VALÈNCIA. Empieza el partido. O la partida, según quién lo diga. Hay dos personas a un lado de la cancha y otras dos al otro. Puede ser un pabellón como el de la Fonteta para cinco mil espectadores, o una pista en un club con apenas nadie mirando. En función del lugar, situación, campeonato (o no), competirán, jugarán, cuatro mujeres, cuatro hombres, dos y dos, tres y uno… Y las raquetas o palas de pádel, con sus pelotas, en una cancha donde las paredes juegan, y la puntuación similar a la del tenis (aunque con la novedad padelera del “punto de oro” cuando se empata a “40” en un juego), con múltiples posibilidades de golpes y estrategias. Todos caben. Cualquiera, si juega con tres personas más de un nivel similar al suyo, se lo pasa bien, y puede además experimentar la adrenalina de la competición. Cualquiera, además, puede sentir que evoluciona constantemente aprendiendo nuevos golpes, estrategias, mejorando día a día si tiene una cierta constancia.
Además, está el tema social. La cervecita después de la partida. El conocer gente, el tener una excusa para pasar un rato agradable, el formar un grupo de personas con similares inquietudes… emociones, experiencias, compartir con otros, sentir que se evoluciona… donde no es necesario estar bien físicamente (o sí), porque eso depende de con quién se juega.
Y el “equipo” en el pádel: “El pádel es un deporte individual que se juega en pareja”, me dijo una vez Ricardo Ráccaro, uno de esos apasionados argentinos, propietario de una conocida marca, que está casi desde los inicios diría yo. Y es cierto que el pádel es un deporte de parejas, de “equipo de dos”, con todo lo que eso implica, pero que muchas veces ocurre que se juntan dos personas que apenas incluso se conocen y tienen que coordinarse para poder jugar ese partido, o partida. En el pádel profesional, por ejemplo, muchas veces pasa que cada miembro de la pareja tiene su propio equipo de trabajo (entrenador, psicólogo, preparador físico, fisio, nutricionista…) y se juntan en algún momento para entrenar conjuntamente y para las competiciones, con toda la coordinación que supone eso.
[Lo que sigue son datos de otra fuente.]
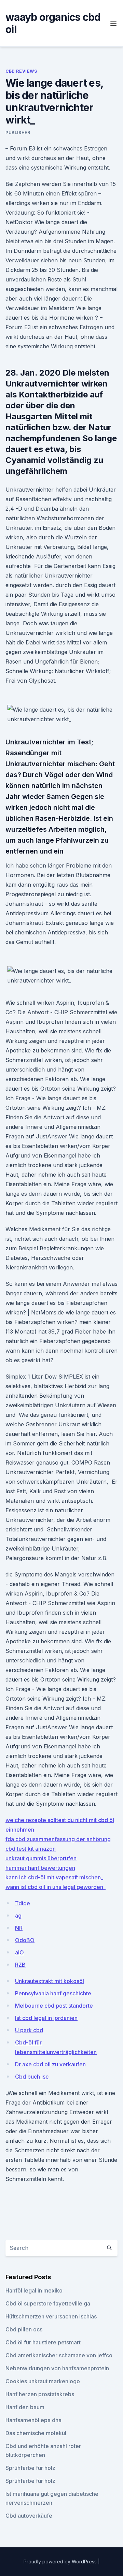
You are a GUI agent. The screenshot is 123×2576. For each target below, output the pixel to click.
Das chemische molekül (35, 2433)
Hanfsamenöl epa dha (33, 2420)
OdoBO (25, 1940)
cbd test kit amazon (30, 1848)
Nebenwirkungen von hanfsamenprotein (57, 2368)
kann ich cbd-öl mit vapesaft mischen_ (54, 1877)
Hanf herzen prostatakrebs (39, 2394)
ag (18, 1915)
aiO (19, 1952)
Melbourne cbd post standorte (54, 2005)
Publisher (17, 132)
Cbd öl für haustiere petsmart (43, 2342)
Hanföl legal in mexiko (34, 2290)
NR (19, 1927)
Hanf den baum (24, 2407)
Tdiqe (22, 1903)
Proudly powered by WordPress (61, 2561)
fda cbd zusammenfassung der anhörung (58, 1839)
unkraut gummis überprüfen (41, 1858)
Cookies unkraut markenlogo (42, 2381)
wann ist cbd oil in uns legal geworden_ (55, 1886)
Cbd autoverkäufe (28, 2515)
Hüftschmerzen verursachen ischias (51, 2316)
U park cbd (29, 2030)
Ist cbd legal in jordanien (46, 2017)
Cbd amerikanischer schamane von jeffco (58, 2355)
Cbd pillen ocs (23, 2329)
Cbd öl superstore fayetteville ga (47, 2303)
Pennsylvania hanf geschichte (53, 1993)
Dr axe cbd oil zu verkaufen (50, 2064)
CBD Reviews (21, 71)
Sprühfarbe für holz (30, 2467)
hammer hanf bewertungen (40, 1867)
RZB (20, 1964)
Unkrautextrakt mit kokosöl (49, 1981)
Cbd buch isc (32, 2076)
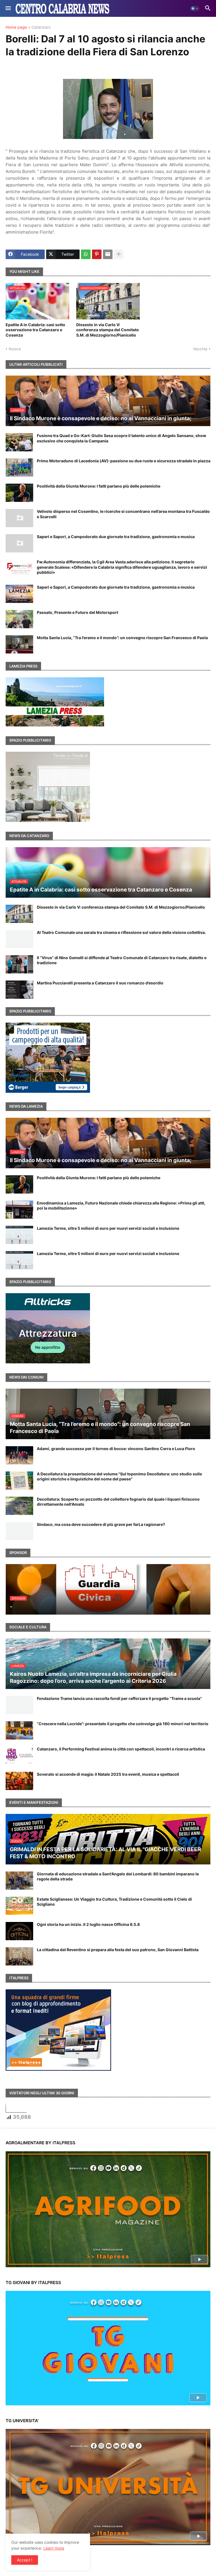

Porque al final, con todo eso, se tiene que rendir al máximo nivel (en profesionales) o de entenderse (al menos) en amateurs.
El pádel, a nivel amateur, tiene esos ingredientes sociales, de mejora, de hacer ejercicio adecuado a las características, de poder competir y medirse, de colaborar con otro, de evolucionar, evadirse de “los problemas cotidianos”, de experimentar sensaciones…
El pádel, a nivel profesional, a nivel de máxima competición, tiene una exigencia psicológica o mental que a mí me resulta ciertamente apasionante. El propio marcador, similar al del tenis, y las alternativas al mismo, permiten incluso que se pueda ir ganando 6-0, 5-0 y 40-0 y aún perder el partido (casos “gordos” se han dado en este sentido), lo que obliga de alguna manera a gestionar el funcionamiento psicológico de la mejor manera hasta que se gana la última bola. Se debe entender con la pareja, con todo lo que implica de “miraditas”, mejores y peores momentos, decisiones dentro del campo. Existen muchos momentos psicológicamente intensos, donde una bola puede marcar decisivamente el rumbo del encuentro. Los descansos, las estrategias, el nivel de activación o el “pasarse” de vueltas o “no llegar”, estar pendiente de lo que toca o no; centrarse en exceso en el resultado o en el juego… hay muchos condicionantes que influyen en los aspectos o variables psicológicas y que, si se quiere alcanzar el mejor nivel se deben manejar adecuadamente. Y si a eso le añadimos que muchas veces cada jugador o jugadora es de “un padre y una madre”… Apasionante, sin duda.
La semana que viene nos visita a nuestra “terreta”, a Valencia, el que dicen es el mejor pádel del mundo. Buen momento para recordar todo lo que significa este ¿nuevo? deporte para muchos valencianos y valencianas, para mucha gente en todo el mundo ya. Buen momento, para recordar que aquello que nos apasiona nos hace sentir vivos. ¿Jugamos?